Казимир усмехнулся веселее: воспоминания, кажется, согревали его.
- Власти, однако, скоро сообразили, что Клаузевиц из меня не получается, - со смешком продолжал он, - и решили сделать просто преподавателем. И назначили директором педагогического института. Пришлось историю преподавать. Сначала ругался: ну, какой, в самом деле, из меня историк или директор института? Потом привык, даже увлекся: молодежь понравилась. А как только привык, так меня в министерство перевели. И, знаете, в какое? Иностранных дел... Говорят: опыт у тебя большой, Европу всю знаешь. А какой у меня опыт? Тюрьмы да концлагеря, аресты да побеги. И Европу эту я больше через решетку видел. Рассказываю им об этом, а они, черти, только смеются: опыт, говорят, самый подходящий.

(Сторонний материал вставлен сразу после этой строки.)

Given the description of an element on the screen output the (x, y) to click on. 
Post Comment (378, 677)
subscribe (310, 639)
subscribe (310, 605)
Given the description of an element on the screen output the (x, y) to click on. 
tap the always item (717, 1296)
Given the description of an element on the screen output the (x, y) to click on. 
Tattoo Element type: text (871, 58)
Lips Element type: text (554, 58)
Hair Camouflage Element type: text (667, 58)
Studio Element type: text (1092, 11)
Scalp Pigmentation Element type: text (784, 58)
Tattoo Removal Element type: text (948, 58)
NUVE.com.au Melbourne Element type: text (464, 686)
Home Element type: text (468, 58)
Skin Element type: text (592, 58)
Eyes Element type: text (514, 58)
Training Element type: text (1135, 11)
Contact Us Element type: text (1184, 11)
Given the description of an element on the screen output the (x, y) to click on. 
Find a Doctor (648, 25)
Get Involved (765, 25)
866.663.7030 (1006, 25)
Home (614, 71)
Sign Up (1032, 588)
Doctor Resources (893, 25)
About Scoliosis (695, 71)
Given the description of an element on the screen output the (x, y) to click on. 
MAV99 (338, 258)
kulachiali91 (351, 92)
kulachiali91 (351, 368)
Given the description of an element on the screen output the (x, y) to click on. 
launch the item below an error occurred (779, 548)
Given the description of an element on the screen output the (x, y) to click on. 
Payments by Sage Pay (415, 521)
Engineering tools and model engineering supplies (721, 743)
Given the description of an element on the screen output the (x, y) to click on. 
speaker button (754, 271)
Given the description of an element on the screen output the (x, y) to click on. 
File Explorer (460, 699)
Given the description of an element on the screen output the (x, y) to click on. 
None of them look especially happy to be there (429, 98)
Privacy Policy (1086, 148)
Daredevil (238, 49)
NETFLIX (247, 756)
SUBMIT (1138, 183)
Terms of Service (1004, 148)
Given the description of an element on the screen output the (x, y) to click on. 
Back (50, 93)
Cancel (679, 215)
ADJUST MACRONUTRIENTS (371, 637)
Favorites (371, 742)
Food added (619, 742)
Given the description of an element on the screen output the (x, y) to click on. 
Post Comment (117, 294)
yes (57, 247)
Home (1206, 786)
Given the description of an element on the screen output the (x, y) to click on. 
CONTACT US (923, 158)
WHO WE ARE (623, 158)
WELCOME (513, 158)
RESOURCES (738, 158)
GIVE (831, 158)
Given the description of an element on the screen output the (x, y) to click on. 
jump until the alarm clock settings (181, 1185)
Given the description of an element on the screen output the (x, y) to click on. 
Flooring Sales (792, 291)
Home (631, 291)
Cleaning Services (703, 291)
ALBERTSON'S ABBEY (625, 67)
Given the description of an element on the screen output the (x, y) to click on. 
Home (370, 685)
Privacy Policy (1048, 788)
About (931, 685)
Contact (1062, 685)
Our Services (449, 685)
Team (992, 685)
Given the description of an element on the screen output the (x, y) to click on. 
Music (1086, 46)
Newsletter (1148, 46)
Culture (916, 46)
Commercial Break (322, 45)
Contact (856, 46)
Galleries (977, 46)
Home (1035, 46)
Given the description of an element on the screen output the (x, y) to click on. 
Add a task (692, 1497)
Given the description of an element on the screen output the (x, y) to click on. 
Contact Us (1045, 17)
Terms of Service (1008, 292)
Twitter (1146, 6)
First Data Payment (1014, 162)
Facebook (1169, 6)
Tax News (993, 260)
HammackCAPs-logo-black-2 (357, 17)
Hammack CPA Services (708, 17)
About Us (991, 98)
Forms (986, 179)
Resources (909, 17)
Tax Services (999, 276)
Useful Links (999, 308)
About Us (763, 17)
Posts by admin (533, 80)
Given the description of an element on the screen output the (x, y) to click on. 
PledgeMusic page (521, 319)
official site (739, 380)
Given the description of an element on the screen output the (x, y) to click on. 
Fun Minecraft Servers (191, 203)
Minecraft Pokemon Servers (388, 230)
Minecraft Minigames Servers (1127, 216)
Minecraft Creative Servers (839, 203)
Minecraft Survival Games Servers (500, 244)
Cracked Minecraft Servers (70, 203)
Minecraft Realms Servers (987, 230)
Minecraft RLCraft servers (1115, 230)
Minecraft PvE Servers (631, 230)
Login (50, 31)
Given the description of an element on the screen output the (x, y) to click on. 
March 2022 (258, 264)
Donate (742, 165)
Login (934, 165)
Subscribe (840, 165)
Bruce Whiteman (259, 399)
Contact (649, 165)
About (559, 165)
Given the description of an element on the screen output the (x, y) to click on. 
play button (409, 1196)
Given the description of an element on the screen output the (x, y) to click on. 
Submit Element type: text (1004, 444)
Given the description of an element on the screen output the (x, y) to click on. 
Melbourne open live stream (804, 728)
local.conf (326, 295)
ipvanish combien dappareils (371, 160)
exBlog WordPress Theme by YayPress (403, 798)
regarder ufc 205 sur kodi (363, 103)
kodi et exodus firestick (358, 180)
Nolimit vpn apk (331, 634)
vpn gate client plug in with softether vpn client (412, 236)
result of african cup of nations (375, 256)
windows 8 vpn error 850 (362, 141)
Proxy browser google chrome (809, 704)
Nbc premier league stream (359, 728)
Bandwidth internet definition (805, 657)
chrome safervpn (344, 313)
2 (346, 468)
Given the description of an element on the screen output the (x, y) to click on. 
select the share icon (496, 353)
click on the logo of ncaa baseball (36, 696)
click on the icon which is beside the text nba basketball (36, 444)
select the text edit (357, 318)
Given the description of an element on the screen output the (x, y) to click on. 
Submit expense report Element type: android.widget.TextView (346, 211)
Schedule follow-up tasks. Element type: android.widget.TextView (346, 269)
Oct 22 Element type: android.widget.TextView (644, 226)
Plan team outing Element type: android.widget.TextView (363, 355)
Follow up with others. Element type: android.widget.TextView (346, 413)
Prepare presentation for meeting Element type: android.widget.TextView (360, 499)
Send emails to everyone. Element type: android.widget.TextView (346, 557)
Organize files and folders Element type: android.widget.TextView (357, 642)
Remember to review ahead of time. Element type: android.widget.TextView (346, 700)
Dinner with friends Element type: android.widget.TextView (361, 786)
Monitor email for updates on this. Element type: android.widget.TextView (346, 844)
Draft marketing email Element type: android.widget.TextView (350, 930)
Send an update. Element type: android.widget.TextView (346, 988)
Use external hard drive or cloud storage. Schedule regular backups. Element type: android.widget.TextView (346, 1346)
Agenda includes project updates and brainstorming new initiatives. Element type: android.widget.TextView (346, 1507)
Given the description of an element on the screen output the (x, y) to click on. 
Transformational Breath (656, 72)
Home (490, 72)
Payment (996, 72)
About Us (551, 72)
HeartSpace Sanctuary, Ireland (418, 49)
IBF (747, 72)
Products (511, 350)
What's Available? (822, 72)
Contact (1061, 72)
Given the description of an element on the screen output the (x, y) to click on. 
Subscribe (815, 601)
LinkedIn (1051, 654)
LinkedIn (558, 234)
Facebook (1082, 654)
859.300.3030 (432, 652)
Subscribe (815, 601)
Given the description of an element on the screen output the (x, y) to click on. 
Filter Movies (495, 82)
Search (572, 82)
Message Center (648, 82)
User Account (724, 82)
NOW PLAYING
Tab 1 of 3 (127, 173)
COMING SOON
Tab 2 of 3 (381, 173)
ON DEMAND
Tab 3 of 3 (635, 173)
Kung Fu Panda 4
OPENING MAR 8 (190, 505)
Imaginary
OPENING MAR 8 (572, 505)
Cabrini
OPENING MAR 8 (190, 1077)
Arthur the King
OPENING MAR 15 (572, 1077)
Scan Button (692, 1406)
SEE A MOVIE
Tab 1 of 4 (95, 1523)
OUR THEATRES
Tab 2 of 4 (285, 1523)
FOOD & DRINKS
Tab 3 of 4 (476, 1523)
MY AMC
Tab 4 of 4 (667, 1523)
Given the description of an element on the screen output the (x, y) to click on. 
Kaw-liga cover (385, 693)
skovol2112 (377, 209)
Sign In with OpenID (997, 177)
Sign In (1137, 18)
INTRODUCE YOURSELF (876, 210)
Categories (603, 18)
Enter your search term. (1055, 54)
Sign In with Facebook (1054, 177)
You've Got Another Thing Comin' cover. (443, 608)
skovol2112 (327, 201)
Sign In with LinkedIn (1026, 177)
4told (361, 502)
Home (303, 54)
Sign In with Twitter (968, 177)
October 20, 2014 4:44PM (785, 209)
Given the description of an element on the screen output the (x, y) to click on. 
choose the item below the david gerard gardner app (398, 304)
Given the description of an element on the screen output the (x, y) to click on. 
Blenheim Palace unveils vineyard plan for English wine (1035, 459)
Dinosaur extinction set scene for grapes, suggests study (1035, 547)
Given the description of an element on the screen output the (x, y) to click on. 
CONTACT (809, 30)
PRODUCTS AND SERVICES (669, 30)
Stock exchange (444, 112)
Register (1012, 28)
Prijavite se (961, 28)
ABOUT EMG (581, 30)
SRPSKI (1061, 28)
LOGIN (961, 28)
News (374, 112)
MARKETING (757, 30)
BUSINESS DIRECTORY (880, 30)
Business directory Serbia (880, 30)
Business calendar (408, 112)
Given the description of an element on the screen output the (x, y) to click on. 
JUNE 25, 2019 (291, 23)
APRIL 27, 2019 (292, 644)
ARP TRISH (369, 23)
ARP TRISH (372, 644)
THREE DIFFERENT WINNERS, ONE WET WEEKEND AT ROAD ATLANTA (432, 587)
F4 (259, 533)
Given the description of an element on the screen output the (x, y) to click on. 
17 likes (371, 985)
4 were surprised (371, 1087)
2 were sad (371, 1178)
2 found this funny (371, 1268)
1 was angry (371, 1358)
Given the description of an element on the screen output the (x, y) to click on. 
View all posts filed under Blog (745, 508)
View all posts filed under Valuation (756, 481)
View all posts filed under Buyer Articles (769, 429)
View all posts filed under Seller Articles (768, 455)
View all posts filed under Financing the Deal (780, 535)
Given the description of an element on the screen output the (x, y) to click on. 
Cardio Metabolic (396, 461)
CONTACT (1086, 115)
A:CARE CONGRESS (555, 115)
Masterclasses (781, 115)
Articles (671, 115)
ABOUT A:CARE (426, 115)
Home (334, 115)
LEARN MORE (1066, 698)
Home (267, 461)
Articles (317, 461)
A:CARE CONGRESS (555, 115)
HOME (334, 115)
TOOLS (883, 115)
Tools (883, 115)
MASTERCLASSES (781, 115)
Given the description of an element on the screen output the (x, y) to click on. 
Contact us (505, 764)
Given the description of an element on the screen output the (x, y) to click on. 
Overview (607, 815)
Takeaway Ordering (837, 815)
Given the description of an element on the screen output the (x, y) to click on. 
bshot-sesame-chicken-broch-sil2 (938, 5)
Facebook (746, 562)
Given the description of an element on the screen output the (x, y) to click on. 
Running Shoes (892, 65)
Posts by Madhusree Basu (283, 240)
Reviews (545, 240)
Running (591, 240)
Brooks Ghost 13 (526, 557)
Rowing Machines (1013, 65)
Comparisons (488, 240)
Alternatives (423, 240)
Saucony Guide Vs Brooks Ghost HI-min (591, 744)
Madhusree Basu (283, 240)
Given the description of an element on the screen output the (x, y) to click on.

- Не вняли, значит, доводам?
- Не вняли, - подтвердил он, мрачнея. Помолчав немного, вяло сказал: - Не нравится мне эта работа. Возни много, а толку мало. А когда к западным дипломатам повнимательнее присмотришься, просто противно становится.
- Зато вы действительно поможете наводить порядок в мире, - заметил я, вспомнив разговор в бараке штрафных.
Казимир принял мои слова за насмешку и обидчиво поджал губы.
- Я не хотел обидеть вас, - поспешил успокоить я и напомнил давний спор с англичанином Крофтом и особенно слова самого Стажинского, что мир стал слишком тесен, чтобы можно было спрятаться от большой беды в пределах одной страны, как в стенах одного дома.